==== Reading passage

Dead people in US paid hundreds of millions in Medicaid and food stamps

A new report from the Office of Inspector General within the Department of Health and Human Services shows multiple states made improper Medicaid payments to managed care organizations after enrollees had died, which exposes persistent fiscal and oversight problems in the nation’s Medicaid managed-care system.
In addition, Secretary of Agriculture Brooke Rollins said late last week that SNAP benefit payments have been going to deceased people as well.
The audit, titled “Multiple States Made Medicaid Capitation Payments to Managed Care Organizations After Enrollees’ Deaths,” summarizes findings from 14 prior state-level audits from July 1, 2009, through December 31, 2019.
In those earlier reports, the OIG found that states made an estimated $248.6 million in unallowable “capitation payments” to MCOs on behalf of deceased enrollees.

========

▶ [Tasks to complete]:
[1] In the article on payments to dead people, copy everything from "In addition, Secretary" down to "of deceased enrollees.", replacing "deceased" with "dead".
[2] Shorten the paragraph of the Medicaid payments article that begins "A new report from the Office of Inspector General", keeping its main facts.
[3] Write the next part of the article on Medicaid and food stamp payments to dead people.
The records that come next are separate material and have nothing to do with the article.

==== Raw data

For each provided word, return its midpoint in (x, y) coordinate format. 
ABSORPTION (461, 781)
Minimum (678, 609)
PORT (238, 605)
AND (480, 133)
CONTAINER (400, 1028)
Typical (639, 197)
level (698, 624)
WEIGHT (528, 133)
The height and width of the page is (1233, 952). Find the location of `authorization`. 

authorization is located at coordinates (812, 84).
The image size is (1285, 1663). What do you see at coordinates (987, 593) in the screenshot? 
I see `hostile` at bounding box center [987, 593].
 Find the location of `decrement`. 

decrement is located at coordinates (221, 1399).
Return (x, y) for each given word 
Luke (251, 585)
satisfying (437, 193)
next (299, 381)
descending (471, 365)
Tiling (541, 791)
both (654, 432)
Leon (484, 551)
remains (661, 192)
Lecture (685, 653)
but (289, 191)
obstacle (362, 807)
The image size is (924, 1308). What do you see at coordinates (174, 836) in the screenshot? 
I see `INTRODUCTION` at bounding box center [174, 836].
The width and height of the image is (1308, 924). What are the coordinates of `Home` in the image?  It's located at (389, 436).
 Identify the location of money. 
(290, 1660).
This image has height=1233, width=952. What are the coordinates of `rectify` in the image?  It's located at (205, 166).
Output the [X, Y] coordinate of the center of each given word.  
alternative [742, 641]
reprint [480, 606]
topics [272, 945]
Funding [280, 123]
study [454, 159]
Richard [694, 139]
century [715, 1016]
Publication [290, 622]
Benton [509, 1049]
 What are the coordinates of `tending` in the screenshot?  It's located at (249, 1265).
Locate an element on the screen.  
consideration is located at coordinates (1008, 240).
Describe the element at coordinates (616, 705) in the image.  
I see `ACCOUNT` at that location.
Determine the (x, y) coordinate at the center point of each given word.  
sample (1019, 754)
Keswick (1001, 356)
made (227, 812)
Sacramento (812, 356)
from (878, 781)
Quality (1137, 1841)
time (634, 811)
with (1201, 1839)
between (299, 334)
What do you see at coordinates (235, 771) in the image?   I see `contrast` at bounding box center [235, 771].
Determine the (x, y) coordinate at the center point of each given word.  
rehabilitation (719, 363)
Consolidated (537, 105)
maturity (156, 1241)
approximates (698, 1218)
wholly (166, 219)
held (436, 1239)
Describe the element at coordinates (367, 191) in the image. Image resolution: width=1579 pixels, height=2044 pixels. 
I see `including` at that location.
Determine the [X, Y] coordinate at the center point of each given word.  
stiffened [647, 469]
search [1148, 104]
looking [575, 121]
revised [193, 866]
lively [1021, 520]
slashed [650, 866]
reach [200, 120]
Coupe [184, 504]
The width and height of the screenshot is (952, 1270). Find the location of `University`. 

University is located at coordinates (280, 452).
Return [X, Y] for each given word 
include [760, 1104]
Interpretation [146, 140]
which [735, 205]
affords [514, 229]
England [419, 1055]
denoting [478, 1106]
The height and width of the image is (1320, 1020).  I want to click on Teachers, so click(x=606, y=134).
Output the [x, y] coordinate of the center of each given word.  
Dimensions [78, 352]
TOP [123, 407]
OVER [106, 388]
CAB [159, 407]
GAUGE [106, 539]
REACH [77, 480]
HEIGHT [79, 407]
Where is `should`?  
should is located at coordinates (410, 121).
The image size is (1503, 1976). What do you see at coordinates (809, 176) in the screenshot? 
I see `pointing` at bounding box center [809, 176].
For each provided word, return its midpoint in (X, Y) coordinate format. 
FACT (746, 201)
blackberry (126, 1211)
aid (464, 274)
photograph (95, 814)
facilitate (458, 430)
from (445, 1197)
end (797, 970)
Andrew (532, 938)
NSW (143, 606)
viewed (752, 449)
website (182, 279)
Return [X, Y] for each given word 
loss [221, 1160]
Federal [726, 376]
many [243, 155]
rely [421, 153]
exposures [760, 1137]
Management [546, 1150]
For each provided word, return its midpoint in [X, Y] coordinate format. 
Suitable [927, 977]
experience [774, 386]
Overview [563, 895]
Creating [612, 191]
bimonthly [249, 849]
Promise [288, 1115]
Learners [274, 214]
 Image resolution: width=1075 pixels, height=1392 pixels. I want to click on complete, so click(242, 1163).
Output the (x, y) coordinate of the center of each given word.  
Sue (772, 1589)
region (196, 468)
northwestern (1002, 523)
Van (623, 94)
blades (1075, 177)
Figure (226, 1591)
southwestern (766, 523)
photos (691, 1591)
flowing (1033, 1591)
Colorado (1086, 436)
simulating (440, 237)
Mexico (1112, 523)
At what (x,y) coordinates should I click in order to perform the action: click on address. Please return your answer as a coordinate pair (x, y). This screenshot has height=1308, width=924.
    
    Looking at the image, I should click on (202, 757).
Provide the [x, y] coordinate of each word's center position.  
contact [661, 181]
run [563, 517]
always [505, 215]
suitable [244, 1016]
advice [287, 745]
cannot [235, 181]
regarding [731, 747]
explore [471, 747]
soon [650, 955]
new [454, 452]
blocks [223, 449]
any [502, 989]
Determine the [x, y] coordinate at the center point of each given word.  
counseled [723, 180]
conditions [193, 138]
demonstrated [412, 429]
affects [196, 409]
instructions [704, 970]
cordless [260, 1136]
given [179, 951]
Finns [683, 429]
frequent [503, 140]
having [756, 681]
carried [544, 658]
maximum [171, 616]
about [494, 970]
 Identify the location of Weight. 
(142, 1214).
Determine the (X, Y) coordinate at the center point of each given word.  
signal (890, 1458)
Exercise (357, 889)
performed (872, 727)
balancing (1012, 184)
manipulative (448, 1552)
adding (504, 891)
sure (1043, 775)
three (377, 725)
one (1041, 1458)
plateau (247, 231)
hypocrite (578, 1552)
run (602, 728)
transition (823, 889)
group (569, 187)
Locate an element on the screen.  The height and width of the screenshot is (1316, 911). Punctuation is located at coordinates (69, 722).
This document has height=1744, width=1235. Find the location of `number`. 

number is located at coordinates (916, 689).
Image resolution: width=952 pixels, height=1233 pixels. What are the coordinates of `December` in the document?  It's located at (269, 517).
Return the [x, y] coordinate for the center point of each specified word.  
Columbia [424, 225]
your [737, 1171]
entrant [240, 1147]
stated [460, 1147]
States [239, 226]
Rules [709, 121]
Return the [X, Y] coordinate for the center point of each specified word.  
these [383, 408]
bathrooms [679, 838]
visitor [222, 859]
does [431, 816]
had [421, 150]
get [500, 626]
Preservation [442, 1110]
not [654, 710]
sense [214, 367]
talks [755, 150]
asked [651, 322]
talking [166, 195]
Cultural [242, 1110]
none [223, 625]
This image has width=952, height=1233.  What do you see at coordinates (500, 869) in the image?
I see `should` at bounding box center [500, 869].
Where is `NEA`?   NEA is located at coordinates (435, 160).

========

▶ [Responses in order]:
[1]
In addition, Secretary of Agriculture Brooke Rollins said late last week that SNAP benefit payments have been going to dead people as well.
The audit, titled “Multiple States Made Medicaid Capitation Payments to Managed Care Organizations After Enrollees’ Deaths,” summarizes findings from 14 prior state-level audits from July 1, 2009, through December 31, 2019.
In those earlier reports, the OIG found that states made an estimated $248.6 million in unallowable “capitation payments” to MCOs on behalf of dead enrollees.

[2] An HHS Office of Inspector General report shows several states improperly paid Medicaid managed care organizations for enrollees who had died, revealing ongoing money and oversight problems in Medicaid managed care.

[3]
(A capitation payment is a way of paying healthcare providers or organizations in which they receive a “predictable, upfront, set amount of money to cover the predicted cost of all or some of the health care services for a specific patient over a certain period of time,” according to the Centers for Medicare and Medicaid Services.)
The federal share amounted to about $171.8 million. At the time of the report, roughly $41 million of the federal share remained uncollected from the states in question.
The OIG found that despite prior audits and corrective actions, some of the same issues persist, such as states continuing to make capitation payments to MCOs for enrollees who have passed away.